MATERIALS AND METHODS
The review included clinical trials assessing surgical procedures of arthrogenous temporomandibular disorder (TMD) management by carrying out comparisons within the same surgical procedure (pre- and post-treatment) as well as between different surgical procedures. Meta-analyses were conducted only for similar comparison reporting the same outcome measures, visual analog scale (VAS) values to evaluate pain and maximum incisal opening (MIO) values.
RESULTS
Of the 1,015 studies identified by the search strategy, 26 were selected for full-text reading, and 19 were included in the review. Of these, 16 studies were included in the meta-analysis and 3 in the qualitative analysis. The VAS scores showed significantly lower values after discectomies (p < 0.001) and discoplasties (p < 0.001) in the within-group comparison.

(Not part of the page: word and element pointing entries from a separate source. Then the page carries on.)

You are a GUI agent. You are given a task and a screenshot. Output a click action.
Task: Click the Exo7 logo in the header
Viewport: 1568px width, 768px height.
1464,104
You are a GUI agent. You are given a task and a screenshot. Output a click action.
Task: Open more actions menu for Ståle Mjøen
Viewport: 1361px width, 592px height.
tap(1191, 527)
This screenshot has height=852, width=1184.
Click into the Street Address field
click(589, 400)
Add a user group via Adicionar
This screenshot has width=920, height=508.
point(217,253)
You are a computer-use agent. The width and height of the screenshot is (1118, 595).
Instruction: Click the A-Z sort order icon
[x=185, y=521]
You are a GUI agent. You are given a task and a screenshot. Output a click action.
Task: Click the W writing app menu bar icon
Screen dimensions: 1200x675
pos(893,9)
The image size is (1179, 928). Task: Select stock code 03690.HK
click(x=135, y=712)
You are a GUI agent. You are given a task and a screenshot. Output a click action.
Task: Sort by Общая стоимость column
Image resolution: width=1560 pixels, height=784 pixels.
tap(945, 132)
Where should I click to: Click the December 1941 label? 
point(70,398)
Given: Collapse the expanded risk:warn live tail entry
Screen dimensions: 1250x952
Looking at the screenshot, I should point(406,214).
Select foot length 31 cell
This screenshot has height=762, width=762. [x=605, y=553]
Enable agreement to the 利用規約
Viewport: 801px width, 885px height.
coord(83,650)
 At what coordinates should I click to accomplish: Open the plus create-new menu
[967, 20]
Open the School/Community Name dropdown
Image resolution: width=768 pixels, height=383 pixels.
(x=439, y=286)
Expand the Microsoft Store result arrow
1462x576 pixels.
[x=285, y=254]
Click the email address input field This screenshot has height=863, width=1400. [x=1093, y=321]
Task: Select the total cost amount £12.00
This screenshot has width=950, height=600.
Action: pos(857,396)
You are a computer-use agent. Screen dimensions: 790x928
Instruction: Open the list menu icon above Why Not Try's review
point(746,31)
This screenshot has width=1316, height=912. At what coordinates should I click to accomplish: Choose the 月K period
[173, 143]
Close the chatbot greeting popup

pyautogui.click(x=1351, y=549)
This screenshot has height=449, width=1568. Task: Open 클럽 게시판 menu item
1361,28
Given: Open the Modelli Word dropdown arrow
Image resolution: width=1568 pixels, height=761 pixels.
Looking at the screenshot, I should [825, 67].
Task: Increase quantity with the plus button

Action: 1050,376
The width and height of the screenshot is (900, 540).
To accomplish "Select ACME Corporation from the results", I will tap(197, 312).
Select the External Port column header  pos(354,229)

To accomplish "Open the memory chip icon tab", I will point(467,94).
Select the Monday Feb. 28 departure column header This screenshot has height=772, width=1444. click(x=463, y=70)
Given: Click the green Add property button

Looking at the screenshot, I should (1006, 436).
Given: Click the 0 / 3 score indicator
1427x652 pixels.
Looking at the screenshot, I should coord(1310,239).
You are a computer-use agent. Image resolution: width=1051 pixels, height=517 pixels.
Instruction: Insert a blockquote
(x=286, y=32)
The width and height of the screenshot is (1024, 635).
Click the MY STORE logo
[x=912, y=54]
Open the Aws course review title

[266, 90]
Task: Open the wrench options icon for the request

Moreover, significantly lower VAS scores and higher MIO values were observed after discectomy compared to arthroscopy, eminectomy, and discoplasty (p < 0.05).
CONCLUSION
The findings of this systematic review suggest that although significantly lower VAS scores and higher MIO values were observed after discectomy, the currently available scientific evidence is unclear, and the use of invasive surgical procedures should be implemented as an efficient first-line treatment option for arthrogenous TMD management.
CLINICAL SIGNIFICANCE
VAS and MIO outcomes could be insufficient to describe the success or failure of open surgical procedures like discectomy and discoplasty.